* Data section
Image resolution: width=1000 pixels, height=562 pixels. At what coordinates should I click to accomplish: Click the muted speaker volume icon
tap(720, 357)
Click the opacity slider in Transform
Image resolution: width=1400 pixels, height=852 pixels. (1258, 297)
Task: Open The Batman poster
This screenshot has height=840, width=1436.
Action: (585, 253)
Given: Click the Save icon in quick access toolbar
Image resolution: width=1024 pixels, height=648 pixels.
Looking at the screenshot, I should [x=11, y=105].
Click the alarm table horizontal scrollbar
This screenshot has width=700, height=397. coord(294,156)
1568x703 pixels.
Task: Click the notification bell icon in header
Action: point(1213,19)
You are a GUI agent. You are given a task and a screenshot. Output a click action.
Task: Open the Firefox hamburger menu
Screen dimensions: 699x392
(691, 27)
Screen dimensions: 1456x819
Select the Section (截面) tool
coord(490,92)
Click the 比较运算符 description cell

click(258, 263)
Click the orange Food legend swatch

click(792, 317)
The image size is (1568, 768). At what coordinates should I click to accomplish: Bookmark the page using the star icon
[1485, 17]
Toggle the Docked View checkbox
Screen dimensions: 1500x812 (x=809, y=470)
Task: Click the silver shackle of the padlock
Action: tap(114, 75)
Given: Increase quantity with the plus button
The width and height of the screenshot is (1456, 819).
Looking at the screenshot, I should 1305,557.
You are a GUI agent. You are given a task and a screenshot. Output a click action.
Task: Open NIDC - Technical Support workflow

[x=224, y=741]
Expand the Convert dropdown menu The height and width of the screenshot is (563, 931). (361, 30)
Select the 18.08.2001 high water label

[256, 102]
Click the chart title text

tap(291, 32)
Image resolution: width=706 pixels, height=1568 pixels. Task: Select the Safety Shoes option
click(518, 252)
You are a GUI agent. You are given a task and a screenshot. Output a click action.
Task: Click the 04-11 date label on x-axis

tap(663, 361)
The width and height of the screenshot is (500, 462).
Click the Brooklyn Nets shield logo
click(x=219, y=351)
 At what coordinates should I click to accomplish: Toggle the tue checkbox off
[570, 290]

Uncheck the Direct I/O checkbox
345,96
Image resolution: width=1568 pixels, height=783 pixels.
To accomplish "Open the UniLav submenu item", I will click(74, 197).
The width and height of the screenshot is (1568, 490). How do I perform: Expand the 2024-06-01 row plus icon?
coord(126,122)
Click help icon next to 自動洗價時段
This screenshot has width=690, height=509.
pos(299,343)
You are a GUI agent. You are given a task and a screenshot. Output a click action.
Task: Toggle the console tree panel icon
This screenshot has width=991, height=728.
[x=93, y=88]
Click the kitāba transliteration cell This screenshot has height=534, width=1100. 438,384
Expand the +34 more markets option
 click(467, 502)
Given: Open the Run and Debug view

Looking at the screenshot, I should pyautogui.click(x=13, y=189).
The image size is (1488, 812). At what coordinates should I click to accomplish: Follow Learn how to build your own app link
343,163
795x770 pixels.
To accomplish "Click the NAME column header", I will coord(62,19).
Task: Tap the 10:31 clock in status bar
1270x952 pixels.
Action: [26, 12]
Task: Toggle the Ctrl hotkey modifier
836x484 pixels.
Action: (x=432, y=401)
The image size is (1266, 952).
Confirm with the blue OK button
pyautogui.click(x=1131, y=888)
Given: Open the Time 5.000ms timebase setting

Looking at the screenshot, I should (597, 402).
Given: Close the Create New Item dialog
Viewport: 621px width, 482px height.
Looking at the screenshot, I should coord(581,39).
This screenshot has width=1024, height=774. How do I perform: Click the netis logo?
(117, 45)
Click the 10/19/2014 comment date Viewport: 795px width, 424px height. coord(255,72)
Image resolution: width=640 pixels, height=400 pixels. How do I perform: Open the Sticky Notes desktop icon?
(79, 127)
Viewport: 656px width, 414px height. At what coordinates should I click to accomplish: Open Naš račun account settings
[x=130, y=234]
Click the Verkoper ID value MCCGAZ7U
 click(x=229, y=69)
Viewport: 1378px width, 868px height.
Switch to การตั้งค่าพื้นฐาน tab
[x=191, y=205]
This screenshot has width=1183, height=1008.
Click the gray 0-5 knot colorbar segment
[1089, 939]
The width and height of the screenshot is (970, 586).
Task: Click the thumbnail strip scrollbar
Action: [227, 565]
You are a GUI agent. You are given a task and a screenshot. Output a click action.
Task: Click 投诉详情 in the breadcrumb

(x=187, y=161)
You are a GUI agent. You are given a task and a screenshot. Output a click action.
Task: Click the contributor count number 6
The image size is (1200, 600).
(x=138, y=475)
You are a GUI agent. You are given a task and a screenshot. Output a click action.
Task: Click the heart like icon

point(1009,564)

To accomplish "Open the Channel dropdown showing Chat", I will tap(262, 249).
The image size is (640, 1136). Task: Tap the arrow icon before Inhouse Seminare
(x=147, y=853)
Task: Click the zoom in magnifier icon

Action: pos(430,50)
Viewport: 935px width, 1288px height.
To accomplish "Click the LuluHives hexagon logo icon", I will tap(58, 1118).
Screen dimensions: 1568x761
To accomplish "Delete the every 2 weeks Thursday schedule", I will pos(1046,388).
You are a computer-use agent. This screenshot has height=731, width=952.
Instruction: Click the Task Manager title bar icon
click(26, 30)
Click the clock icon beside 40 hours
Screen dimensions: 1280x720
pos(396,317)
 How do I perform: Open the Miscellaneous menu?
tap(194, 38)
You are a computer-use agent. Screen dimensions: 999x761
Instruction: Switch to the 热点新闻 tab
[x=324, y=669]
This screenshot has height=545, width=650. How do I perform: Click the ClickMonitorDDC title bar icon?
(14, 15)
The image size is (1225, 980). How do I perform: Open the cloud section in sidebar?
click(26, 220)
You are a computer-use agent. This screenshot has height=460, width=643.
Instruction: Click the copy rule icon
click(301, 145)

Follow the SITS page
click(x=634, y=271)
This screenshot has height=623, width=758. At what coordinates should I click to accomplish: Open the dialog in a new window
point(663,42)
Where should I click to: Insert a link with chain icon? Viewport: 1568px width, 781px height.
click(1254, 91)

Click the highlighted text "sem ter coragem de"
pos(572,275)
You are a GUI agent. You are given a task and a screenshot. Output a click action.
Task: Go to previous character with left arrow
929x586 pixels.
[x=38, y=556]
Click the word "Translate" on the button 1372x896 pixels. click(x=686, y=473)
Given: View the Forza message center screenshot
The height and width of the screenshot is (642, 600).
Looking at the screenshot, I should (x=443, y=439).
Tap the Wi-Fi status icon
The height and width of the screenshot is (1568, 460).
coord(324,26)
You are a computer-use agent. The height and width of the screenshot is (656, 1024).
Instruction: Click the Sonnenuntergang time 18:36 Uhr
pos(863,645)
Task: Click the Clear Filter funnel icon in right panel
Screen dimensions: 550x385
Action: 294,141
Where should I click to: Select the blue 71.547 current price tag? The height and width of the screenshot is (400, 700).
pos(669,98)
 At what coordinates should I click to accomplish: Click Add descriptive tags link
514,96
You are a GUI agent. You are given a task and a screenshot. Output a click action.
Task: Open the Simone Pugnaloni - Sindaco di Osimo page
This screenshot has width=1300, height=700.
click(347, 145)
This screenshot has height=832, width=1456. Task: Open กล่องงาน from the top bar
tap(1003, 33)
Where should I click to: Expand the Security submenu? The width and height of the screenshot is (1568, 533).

* Exercise task
Copy out every one of the lines above verbatim, from first to last.

* Answer
Image resolution: width=1000 pixels, height=562 pixels. At what coordinates should I click to accomplish: Click the muted speaker volume icon
tap(720, 357)
Click the opacity slider in Transform
Image resolution: width=1400 pixels, height=852 pixels. (1258, 297)
Task: Open The Batman poster
This screenshot has height=840, width=1436.
Action: (585, 253)
Given: Click the Save icon in quick access toolbar
Image resolution: width=1024 pixels, height=648 pixels.
Looking at the screenshot, I should [x=11, y=105].
Click the alarm table horizontal scrollbar
This screenshot has width=700, height=397. coord(294,156)
1568x703 pixels.
Task: Click the notification bell icon in header
Action: point(1213,19)
You are a GUI agent. You are given a task and a screenshot. Output a click action.
Task: Open the Firefox hamburger menu
Screen dimensions: 699x392
(691, 27)
Screen dimensions: 1456x819
Select the Section (截面) tool
coord(490,92)
Click the 比较运算符 description cell

click(258, 263)
Click the orange Food legend swatch

click(792, 317)
The image size is (1568, 768). At what coordinates should I click to accomplish: Bookmark the page using the star icon
[1485, 17]
Toggle the Docked View checkbox
Screen dimensions: 1500x812 (x=809, y=470)
Task: Click the silver shackle of the padlock
Action: tap(114, 75)
Given: Increase quantity with the plus button
The width and height of the screenshot is (1456, 819).
Looking at the screenshot, I should 1305,557.
You are a GUI agent. You are given a task and a screenshot. Output a click action.
Task: Open NIDC - Technical Support workflow

[x=224, y=741]
Expand the Convert dropdown menu The height and width of the screenshot is (563, 931). (361, 30)
Select the 18.08.2001 high water label

[256, 102]
Click the chart title text

tap(291, 32)
Image resolution: width=706 pixels, height=1568 pixels. Task: Select the Safety Shoes option
click(518, 252)
You are a GUI agent. You are given a task and a screenshot. Output a click action.
Task: Click the 04-11 date label on x-axis

tap(663, 361)
The width and height of the screenshot is (500, 462).
Click the Brooklyn Nets shield logo
click(x=219, y=351)
 At what coordinates should I click to accomplish: Toggle the tue checkbox off
[570, 290]

Uncheck the Direct I/O checkbox
345,96
Image resolution: width=1568 pixels, height=783 pixels.
To accomplish "Open the UniLav submenu item", I will click(74, 197).
The width and height of the screenshot is (1568, 490). How do I perform: Expand the 2024-06-01 row plus icon?
coord(126,122)
Click help icon next to 自動洗價時段
This screenshot has width=690, height=509.
pos(299,343)
You are a GUI agent. You are given a task and a screenshot. Output a click action.
Task: Toggle the console tree panel icon
This screenshot has width=991, height=728.
[x=93, y=88]
Click the kitāba transliteration cell This screenshot has height=534, width=1100. 438,384
Expand the +34 more markets option
 click(467, 502)
Given: Open the Run and Debug view

Looking at the screenshot, I should pyautogui.click(x=13, y=189).
The image size is (1488, 812). At what coordinates should I click to accomplish: Follow Learn how to build your own app link
343,163
795x770 pixels.
To accomplish "Click the NAME column header", I will coord(62,19).
Task: Tap the 10:31 clock in status bar
1270x952 pixels.
Action: [26, 12]
Task: Toggle the Ctrl hotkey modifier
836x484 pixels.
Action: (x=432, y=401)
The image size is (1266, 952).
Confirm with the blue OK button
pyautogui.click(x=1131, y=888)
Given: Open the Time 5.000ms timebase setting

Looking at the screenshot, I should (597, 402).
Given: Close the Create New Item dialog
Viewport: 621px width, 482px height.
Looking at the screenshot, I should coord(581,39).
This screenshot has width=1024, height=774. How do I perform: Click the netis logo?
(117, 45)
Click the 10/19/2014 comment date Viewport: 795px width, 424px height. coord(255,72)
Image resolution: width=640 pixels, height=400 pixels. How do I perform: Open the Sticky Notes desktop icon?
(79, 127)
Viewport: 656px width, 414px height. At what coordinates should I click to accomplish: Open Naš račun account settings
[x=130, y=234]
Click the Verkoper ID value MCCGAZ7U
 click(x=229, y=69)
Viewport: 1378px width, 868px height.
Switch to การตั้งค่าพื้นฐาน tab
[x=191, y=205]
This screenshot has width=1183, height=1008.
Click the gray 0-5 knot colorbar segment
[1089, 939]
The width and height of the screenshot is (970, 586).
Task: Click the thumbnail strip scrollbar
Action: [227, 565]
You are a GUI agent. You are given a task and a screenshot. Output a click action.
Task: Click 投诉详情 in the breadcrumb

(x=187, y=161)
You are a GUI agent. You are given a task and a screenshot. Output a click action.
Task: Click the contributor count number 6
The image size is (1200, 600).
(x=138, y=475)
You are a GUI agent. You are given a task and a screenshot. Output a click action.
Task: Click the heart like icon

point(1009,564)

To accomplish "Open the Channel dropdown showing Chat", I will tap(262, 249).
The image size is (640, 1136). Task: Tap the arrow icon before Inhouse Seminare
(x=147, y=853)
Task: Click the zoom in magnifier icon

Action: pos(430,50)
Viewport: 935px width, 1288px height.
To accomplish "Click the LuluHives hexagon logo icon", I will tap(58, 1118).
Screen dimensions: 1568x761
To accomplish "Delete the every 2 weeks Thursday schedule", I will pos(1046,388).
You are a computer-use agent. This screenshot has height=731, width=952.
Instruction: Click the Task Manager title bar icon
click(26, 30)
Click the clock icon beside 40 hours
Screen dimensions: 1280x720
pos(396,317)
 How do I perform: Open the Miscellaneous menu?
tap(194, 38)
You are a computer-use agent. Screen dimensions: 999x761
Instruction: Switch to the 热点新闻 tab
[x=324, y=669]
This screenshot has height=545, width=650. How do I perform: Click the ClickMonitorDDC title bar icon?
(14, 15)
The image size is (1225, 980). How do I perform: Open the cloud section in sidebar?
click(26, 220)
You are a computer-use agent. This screenshot has height=460, width=643.
Instruction: Click the copy rule icon
click(301, 145)

Follow the SITS page
click(x=634, y=271)
This screenshot has height=623, width=758. At what coordinates should I click to accomplish: Open the dialog in a new window
point(663,42)
Where should I click to: Insert a link with chain icon? Viewport: 1568px width, 781px height.
click(1254, 91)

Click the highlighted text "sem ter coragem de"
pos(572,275)
You are a GUI agent. You are given a task and a screenshot. Output a click action.
Task: Go to previous character with left arrow
929x586 pixels.
[x=38, y=556]
Click the word "Translate" on the button 1372x896 pixels. click(x=686, y=473)
Given: View the Forza message center screenshot
The height and width of the screenshot is (642, 600).
Looking at the screenshot, I should (x=443, y=439).
Tap the Wi-Fi status icon
The height and width of the screenshot is (1568, 460).
coord(324,26)
You are a computer-use agent. The height and width of the screenshot is (656, 1024).
Instruction: Click the Sonnenuntergang time 18:36 Uhr
pos(863,645)
Task: Click the Clear Filter funnel icon in right panel
Screen dimensions: 550x385
Action: 294,141
Where should I click to: Select the blue 71.547 current price tag? The height and width of the screenshot is (400, 700).
pos(669,98)
 At what coordinates should I click to accomplish: Click Add descriptive tags link
514,96
You are a GUI agent. You are given a task and a screenshot. Output a click action.
Task: Open the Simone Pugnaloni - Sindaco di Osimo page
This screenshot has width=1300, height=700.
click(347, 145)
This screenshot has height=832, width=1456. Task: Open กล่องงาน from the top bar
tap(1003, 33)
Where should I click to: Expand the Security submenu? The width and height of the screenshot is (1568, 533).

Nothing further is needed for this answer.